Add MLFlow Rest API with 3 endpoints
- What does this MR do and why?
- How to set up and validate locally
- DB Migration
- DB Queries
- Difference between APIs
- MR acceptance checklist
What does this MR do and why?
We are incubating ML Experiment Tracking as a GitLab feature, and to ease in users we aim to provide API parity to MLFlow API (#370478 (closed)). This MR adds the first three endpoints
How to set up and validate locally
-
Create a Project and an personal access token:
export PROJECT_ID=<Your Project Id> export GITLAB_PAT=<your api token>
-
Create an Experiment:
curl -X POST -H "Authorization: Bearer $GITLAB_PAT" -d name=my_cool_experiment http://gdk.test:3000/api/v4/projects/$PROJECT_ID/ml/mflow/api/2.0/mlflow/experiments/create
-
This should 404 as the FF is off
-
Enable the Feature flag
rails console echo "Feature.enable(:ml_experiment_tracking)" | bundle exec rails c
-
Create Again, now it should output
{"experiment_id"="1"}
curl -X POST -H "Authorization: Bearer $GITLAB_PAT" -d name=my_cool_experiment http://gdk.test:3000/api/v4/projects/$PROJECT_ID/ml/mflow/api/2.0/mlflow/experiments/create
{"experiment_id":"1"}
-
You should be able to see an experiment created
echo "::Ml::Experiment.all" | bundle exec rails c
-
Query by name
curl -X GET -H "Authorization: Bearer $GITLAB_PAT" http://gdk.test:3000/api/v4/projects/$PROJECT_ID/ml/mflow/api/2.0/mlflow/experiments/get-by-name?experiment_name=my_cool_experiment
{"experiment":{"experiment_id":"1","name":"my_cool_experiment","lifecycle_stage":"active","artifact_location":"not_implemented"}}
-
Query by experiment_id
curl -X GET -H "Authorization: Bearer $GITLAB_PAT" http://gdk.test:3000/api/v4/projects/$PROJECT_ID/ml/mflow/api/2.0/mlflow/experiments/get?experiment_id=1
{"experiment":{"experiment_id":"1","name":"my_cool_experiment","lifecycle_stage":"active","artifact_location":"not_implemented"}}
DB Migration
Up
rails db:migrate:down:main VERSION=20220818132108
main: == 20220818132108 AddDeletedOnToMlExperiments: migrating ======================
main: -- add_column(:ml_experiments, :deleted_on, :datetime_with_timezone, {:index=>true})
main: -> 0.0073s
main: == 20220818132108 AddDeletedOnToMlExperiments: migrated (0.0087s) =============
Down
rails db:migrate:down:main VERSION=20220818132108
main: == 20220818132108 AddDeletedOnToMlExperiments: reverting ======================
main: -- remove_column(:ml_experiments, :deleted_on, :datetime_with_timezone, {:index=>true})
main: -> 0.0061s
main: == 20220818132108 AddDeletedOnToMlExperiments: reverted (0.0138s) =============
DB Queries
ML::Experiment.find_by_project_id_and_iid
Ml::Experiment.by_project_id_and_iid(1, 1)

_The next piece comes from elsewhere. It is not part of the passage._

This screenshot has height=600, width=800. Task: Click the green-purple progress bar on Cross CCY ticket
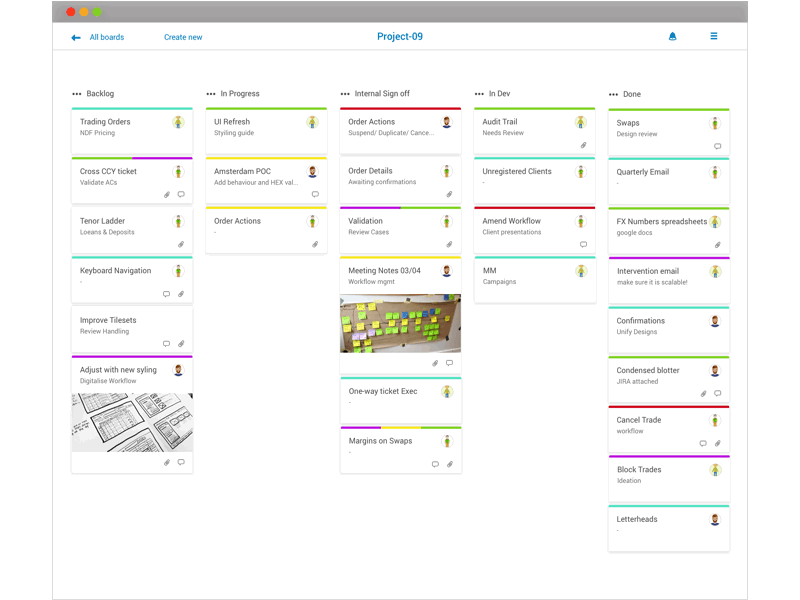(x=131, y=159)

Ml::Experiment Load (12.8ms) SELECT "ml_experiments".* FROM "ml_experiments" WHERE "ml_experiments"."project_id" = 1 AND "ml_experiments"."iid" = 1 LIMIT 1 /*application:console,db_config_name:main,line:/app/models/ml/experiment.rb:21:in `by_project_id_and_iid'*
Plan: https://console.postgres.ai/gitlab/gitlab-production-tunnel-pg12/sessions/11796/commands/41821
ML::Experiment.find_by_project_and_name
Ml::Experiment.by_project_id_and_name(1, "abc")
Ml::Experiment Load (6.0ms) SELECT "ml_experiments".* FROM "ml_experiments" WHERE "ml_experiments"."project_id" = 1 AND "ml_experiments"."name" = 'abc' LIMIT 1
Plan: https://console.postgres.ai/gitlab/gitlab-production-tunnel-pg12/sessions/11796/commands/41819
ML::Experiment.has_record?
::Ml::Experiment.has_record?(29, 'my_cool_experiment')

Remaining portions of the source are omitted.